Every week I am learning something new and exciting about DuckDB, the past two have packed a wallop. I am now trying to get my own flock up and flying here in Los Angeles County and a few spots around the country - with a loose network of friends. Basically you subscribers, wherever you are.
This is my path, which I see from a high level and 20 plus years in this business. What I’m seeing is this. DuckDB is the biggest news since Vertica. It takes integration to the next level. The bad news is the good news which is that a bunch of different sets of minds are taking the open source ecosystem to the next level. But we have to pick our path carefully and be aware of the alternatives. It’s going to be a while before we have the experience and the nerve to identify best practices. So understand that in some way I am shooting from the hip with a series of educated guesses.
As soon as AWS announced S3 Tables, I knew it would be significant in the very same way I knew Iceberg was. Now they are together and just yesterday, DuckDB Labs announced support for the Iceberg REST API. I’m not sure if or how this might overlap with the Unity Catalog from Databricks, although I am getting the idea that Databricks are pretty much on the cutting edge of where I thought Vertica would be. But I am now willing to suggest that Vertica is a beautiful shipwreck, and I’m glad I jumped ship last year. However, the waters here are still cold.
So here’s what it looks like to me. I have been going through dozens of projects for which I still have sample data and metadata and I am converting my old Vertica DDL into Postgres DDL and DuckDB DDL. My preferred data at rest is currently DuckDB because I can quickly deal with rationalizing whatever the heck I built in 2007 - I often leave a trail of development SQL. But this is slow going.

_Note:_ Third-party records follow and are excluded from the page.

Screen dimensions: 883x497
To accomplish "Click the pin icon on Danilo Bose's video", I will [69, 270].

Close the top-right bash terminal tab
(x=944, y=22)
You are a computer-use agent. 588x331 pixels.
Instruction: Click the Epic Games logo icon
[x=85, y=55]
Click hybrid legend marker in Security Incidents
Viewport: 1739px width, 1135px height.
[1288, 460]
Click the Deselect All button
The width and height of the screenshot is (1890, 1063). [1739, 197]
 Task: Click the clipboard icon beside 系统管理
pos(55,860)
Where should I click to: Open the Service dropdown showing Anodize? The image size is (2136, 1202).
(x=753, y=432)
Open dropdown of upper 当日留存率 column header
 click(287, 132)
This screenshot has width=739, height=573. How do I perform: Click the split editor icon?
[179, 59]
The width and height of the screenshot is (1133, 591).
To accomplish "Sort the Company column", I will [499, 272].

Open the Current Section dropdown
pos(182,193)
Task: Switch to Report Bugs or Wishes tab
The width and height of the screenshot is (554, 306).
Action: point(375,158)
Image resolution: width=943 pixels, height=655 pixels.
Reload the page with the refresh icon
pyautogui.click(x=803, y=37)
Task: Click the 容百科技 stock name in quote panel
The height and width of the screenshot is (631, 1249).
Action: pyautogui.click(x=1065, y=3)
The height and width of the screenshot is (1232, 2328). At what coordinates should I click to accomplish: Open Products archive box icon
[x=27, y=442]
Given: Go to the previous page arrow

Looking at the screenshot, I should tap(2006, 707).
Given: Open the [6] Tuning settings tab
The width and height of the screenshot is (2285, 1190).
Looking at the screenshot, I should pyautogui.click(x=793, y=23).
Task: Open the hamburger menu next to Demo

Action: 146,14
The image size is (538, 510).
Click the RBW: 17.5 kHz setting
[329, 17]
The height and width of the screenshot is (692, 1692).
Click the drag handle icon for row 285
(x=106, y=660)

I have been maintaining some of these small analytical sets on CockroachDB which still may be a part of the picture - I have yet to get into the transactional weeds of that vs Posgtres RDS, but I know that’s the place to look.
In the meantime, making a catalog of all of the DDL and structured up data I have would be nice. So that puts a priority on this Iceberg REST catalog. And once again Rust is going to have to take a backseat to Python, dammit. I may not need all of that speed, and there is Daft out there.
Speaking of which, I am likely to leave Polars behind. I know there are some distributed applications for everything that has been done in Spark before but here’s a bet. I bet that large ML jobs will be revolutionized by the smart folks who have figured out Smallpond and 3FS. In other words, now I have names for my speculation that the LLM gods would have reinvented ETL / ELT and whatever massive data management has been required. Considering that Elon built a giant datacenter in 6 months, these are quantum leaps. Whether or not LLMs have hit a wall, there are spoils. Nevertheless, what I know is that the overwhelming majority of hardcore business rules and subsequent decisions do not require petabytes of data crunching. Decision-makers don’t have the time nor the inclination… This is part of the DuckDB manifesto anyhow. So long as I can, and SMBs can afford to build 2U machines with 512GB of RAM, and dish out a fleet of 16GB workstations, then I’m in what used to be mainframe territory. I’m being pessimistic when I say that’s 80/20. This is what I have been calling the Kermadec architecture, so dibs on that. In other words I want to be able to build turnkey monolithic systems with cloud overflow that calves out Icebergs like nobody’s business. I don’t want to deal with distributed data issues. That’s for the Smallpond and 3FS guys, and it will be 2 years before AWS makes an 3FS offering. That’s another nickel bet.
BTW, my homelab is called Southwall. I may be talking about that from time to time. In addition to my 3 Ubuntu NUCs I have 3 Mac Minis and Ubiquity network hardware and a couple of Synology NAS boxes. Maybe 10TB free right now. Obviously I have an AWS account, I’m doing some local Minio, and I have B2 object storage out there too. I have some Google Object store but I’ve been listening to Daniel Beach too much - starting to doubt, despite its ease, that GCP is all that. I will not insult Microsoft because I’m a humble little ugly duckling and I really did love Window XP Professional once upon a time. And Thinkpads with the red nipple too.
I’m going to keep getting my hands dirty, but also working out some practical kinks in the plumbing. I am remembering that maybe I’m like Barenboim. I’m capable on the keyboards but I sure the hell ain’t fast as Volodos or as dynamic as Hiromi or a goddamned virtuoso like Lang Lang or Yuja Wang - or any of those. I’m slow. I’m quirky and self-taught like Monk. I think I’m a pretty damned good composer. I hope to live as long as Horowitz, so there.
Next Steps
I’m setting up Podman just in case I have to run Iceberg REST Catalog from a container. But I’d like to keep that on bare metal. Somebody told me VMWare is free nowadays. Maybe that. But I really want a catalog.